As diferenças geracionais são óbvias e, apesar de também reconhecer a importância destes temas, quando passamos a bola ao avô, há outros desafios importantes para a Europa.
Além da guerra na Ucrânia – que “não diz respeito só a Kiev” e que impede a UE de “deixar só os países daquela zona sozinhos” no que toca à integração” –, o restante cenário internacional coloca a Europa num “momento decisivo”, nomeadamente o regresso de Donald Trump à Casa Branca.
“As coisas vão ser um bocado diferentes, não é? A Europa tem vivido num ponto de vista de segurança e defesa à sombra dos Estados Unidos. Há uma frase do Macron em que ele diz que a Europa é um herbívoro num mundo de carnívoros”, assinala.
Uma dessas diferenças estruturais é, para Pedro Vieira, uma economia que preza a concorrência, mas sem desprezar o pilar social. A filha também destaca esta valência da UE: “Apetecia-te ir viver para China? Este é um exercício importante para fazermos antes de olharmos para a Europa com desconfiança”, desafia.
Acordou, mas também é “normal que haja uma erosão” – o barómetro da política europeia, divulgado este ano pelo Eurostat a propósito das eleições europeias, mostrou que 45% dos portugueses não tem uma visão positiva e de confiança nas instituições, uma tendência decrescente nas últimas três décadas.
Este jornalista aponta o Espaço Schengen como uma das maiores vitórias desse sonho: “Se os meus pais vissem isto, seria uma coisa estranha”. A filha, investigadora em áreas como o discurso, migrações e política espanhola, considera que este é um dos muitos exemplos (a par da pandemia) de como o projeto de “paz e solidariedade” da Europa continua vivo.
Pedro Vázquez descansa o resto do painel, ao dizer que os jovens também olham com “confiança” para as instituições europeias. Mas deixa um alerta: é preciso que a escola faça cada vez mais e melhor por aproximar os mais novos da UE.

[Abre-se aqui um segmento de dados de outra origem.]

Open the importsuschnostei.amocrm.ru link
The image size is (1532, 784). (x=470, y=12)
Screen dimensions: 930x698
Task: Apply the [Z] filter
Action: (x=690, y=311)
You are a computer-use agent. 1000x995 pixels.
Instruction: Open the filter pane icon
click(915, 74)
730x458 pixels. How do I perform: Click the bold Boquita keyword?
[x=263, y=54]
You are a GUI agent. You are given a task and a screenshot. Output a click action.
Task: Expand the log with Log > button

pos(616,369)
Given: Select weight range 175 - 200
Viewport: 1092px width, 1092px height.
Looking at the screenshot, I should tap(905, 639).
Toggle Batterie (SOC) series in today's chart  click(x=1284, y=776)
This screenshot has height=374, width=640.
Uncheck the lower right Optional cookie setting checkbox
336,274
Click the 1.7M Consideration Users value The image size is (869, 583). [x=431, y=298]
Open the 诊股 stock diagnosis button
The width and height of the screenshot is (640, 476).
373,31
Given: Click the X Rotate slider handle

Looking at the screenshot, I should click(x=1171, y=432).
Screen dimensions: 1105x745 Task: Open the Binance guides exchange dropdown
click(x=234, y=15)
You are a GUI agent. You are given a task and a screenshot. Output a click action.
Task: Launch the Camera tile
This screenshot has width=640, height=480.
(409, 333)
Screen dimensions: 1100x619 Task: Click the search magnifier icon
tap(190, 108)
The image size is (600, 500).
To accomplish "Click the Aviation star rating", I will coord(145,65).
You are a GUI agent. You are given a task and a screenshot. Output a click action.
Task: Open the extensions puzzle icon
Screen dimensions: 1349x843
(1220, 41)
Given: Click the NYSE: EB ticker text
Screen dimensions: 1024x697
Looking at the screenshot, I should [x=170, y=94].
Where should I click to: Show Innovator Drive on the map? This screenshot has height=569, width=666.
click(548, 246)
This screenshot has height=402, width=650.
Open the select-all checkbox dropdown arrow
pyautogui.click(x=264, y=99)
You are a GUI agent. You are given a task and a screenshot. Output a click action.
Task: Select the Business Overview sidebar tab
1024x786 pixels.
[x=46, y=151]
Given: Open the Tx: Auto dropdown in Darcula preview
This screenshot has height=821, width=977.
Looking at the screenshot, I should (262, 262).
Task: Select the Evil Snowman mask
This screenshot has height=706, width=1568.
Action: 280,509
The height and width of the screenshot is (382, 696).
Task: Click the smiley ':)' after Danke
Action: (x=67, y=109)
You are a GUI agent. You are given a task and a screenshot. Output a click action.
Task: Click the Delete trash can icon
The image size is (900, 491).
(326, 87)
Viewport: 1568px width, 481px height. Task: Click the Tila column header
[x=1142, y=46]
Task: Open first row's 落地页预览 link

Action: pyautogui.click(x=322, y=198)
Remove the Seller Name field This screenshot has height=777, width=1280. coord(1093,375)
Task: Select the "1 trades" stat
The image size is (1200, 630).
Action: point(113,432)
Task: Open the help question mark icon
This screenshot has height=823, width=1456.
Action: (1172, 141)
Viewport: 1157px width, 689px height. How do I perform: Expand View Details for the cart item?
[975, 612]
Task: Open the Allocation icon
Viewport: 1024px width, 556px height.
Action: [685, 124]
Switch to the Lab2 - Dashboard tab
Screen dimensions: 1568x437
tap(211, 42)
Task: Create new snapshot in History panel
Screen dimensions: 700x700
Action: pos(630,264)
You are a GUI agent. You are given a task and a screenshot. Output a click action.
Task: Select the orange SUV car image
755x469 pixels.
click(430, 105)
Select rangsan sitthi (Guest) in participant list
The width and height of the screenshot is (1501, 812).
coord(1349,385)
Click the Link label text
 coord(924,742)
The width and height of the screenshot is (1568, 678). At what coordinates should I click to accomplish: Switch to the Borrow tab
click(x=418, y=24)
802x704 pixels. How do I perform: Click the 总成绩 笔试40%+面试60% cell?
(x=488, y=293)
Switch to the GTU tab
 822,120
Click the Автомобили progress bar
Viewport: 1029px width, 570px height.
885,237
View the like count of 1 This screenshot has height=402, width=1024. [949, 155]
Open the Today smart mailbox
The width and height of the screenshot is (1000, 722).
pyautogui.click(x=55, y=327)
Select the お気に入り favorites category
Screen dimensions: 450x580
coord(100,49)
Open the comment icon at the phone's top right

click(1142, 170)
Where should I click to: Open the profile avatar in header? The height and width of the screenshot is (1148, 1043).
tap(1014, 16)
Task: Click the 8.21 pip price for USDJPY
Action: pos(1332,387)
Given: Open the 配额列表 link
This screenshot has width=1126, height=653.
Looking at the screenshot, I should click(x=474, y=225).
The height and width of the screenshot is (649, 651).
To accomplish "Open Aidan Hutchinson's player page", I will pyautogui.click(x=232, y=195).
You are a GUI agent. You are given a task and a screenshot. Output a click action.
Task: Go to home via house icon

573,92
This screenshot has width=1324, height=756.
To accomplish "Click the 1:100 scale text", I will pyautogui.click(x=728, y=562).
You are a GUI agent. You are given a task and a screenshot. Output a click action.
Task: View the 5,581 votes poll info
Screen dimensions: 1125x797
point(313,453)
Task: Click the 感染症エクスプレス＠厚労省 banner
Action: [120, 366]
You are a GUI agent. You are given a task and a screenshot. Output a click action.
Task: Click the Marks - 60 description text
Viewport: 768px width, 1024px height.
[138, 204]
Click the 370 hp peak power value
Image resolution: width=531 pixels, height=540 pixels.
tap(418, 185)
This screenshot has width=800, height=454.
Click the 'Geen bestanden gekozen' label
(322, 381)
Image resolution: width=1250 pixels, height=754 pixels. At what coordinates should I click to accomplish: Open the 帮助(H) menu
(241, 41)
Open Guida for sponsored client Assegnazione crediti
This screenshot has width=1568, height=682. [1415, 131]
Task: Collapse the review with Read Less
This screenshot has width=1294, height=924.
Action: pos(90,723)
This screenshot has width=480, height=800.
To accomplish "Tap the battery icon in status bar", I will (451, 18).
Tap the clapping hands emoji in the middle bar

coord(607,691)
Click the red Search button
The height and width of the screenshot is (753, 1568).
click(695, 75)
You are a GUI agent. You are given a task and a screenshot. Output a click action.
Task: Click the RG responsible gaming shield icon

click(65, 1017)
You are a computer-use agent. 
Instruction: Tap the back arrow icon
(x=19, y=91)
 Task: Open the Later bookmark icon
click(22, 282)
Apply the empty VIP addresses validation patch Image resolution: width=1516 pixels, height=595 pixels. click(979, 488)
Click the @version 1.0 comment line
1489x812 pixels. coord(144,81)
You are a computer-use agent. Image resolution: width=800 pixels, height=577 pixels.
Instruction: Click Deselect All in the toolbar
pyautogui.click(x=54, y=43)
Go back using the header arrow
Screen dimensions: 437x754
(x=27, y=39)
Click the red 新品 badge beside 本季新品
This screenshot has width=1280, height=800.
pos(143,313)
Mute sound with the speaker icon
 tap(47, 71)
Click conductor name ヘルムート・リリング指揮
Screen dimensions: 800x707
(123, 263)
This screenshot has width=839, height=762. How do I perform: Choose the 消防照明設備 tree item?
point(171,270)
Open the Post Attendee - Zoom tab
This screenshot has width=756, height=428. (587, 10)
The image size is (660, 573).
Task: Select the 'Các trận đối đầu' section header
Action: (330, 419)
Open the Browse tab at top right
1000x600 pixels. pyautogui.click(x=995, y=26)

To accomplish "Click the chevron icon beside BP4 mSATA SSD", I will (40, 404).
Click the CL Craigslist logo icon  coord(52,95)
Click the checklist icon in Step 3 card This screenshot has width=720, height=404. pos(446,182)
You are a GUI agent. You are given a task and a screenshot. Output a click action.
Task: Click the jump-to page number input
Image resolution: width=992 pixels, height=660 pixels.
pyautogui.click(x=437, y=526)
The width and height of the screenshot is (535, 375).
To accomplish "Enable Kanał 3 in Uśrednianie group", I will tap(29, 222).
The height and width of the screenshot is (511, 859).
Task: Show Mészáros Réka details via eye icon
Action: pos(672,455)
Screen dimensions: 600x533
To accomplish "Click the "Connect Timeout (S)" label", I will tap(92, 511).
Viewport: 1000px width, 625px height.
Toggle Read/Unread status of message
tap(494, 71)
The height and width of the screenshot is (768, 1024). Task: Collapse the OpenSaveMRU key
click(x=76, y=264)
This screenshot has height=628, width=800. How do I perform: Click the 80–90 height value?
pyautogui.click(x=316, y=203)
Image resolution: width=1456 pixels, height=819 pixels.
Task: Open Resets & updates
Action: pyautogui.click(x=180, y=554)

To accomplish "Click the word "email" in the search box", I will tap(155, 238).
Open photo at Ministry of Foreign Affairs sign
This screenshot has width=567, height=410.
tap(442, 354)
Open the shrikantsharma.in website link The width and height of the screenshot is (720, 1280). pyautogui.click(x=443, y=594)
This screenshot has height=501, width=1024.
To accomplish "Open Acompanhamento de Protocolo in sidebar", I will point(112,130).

“A UE é um tema que se fala mais no secundário e aí eu já estava em ciências. A minha educação sobre isto foi em casa e as poucas coisas que eu vejo nas notícias. (...) Acho que é um tema muito mais interessante do que outras coisas que falámos ao longo dos anos [na disciplina de Cidadania]”, defende.
O episódio não acaba sem antes nos contar que os planos para o futuro próximo passam por querer fazer Erasmus – não fosse ele também filho de um casal que se conheceu num desses intercâmbios. “Quase que deve a vida à Europa”, comenta a mãe, entre risos.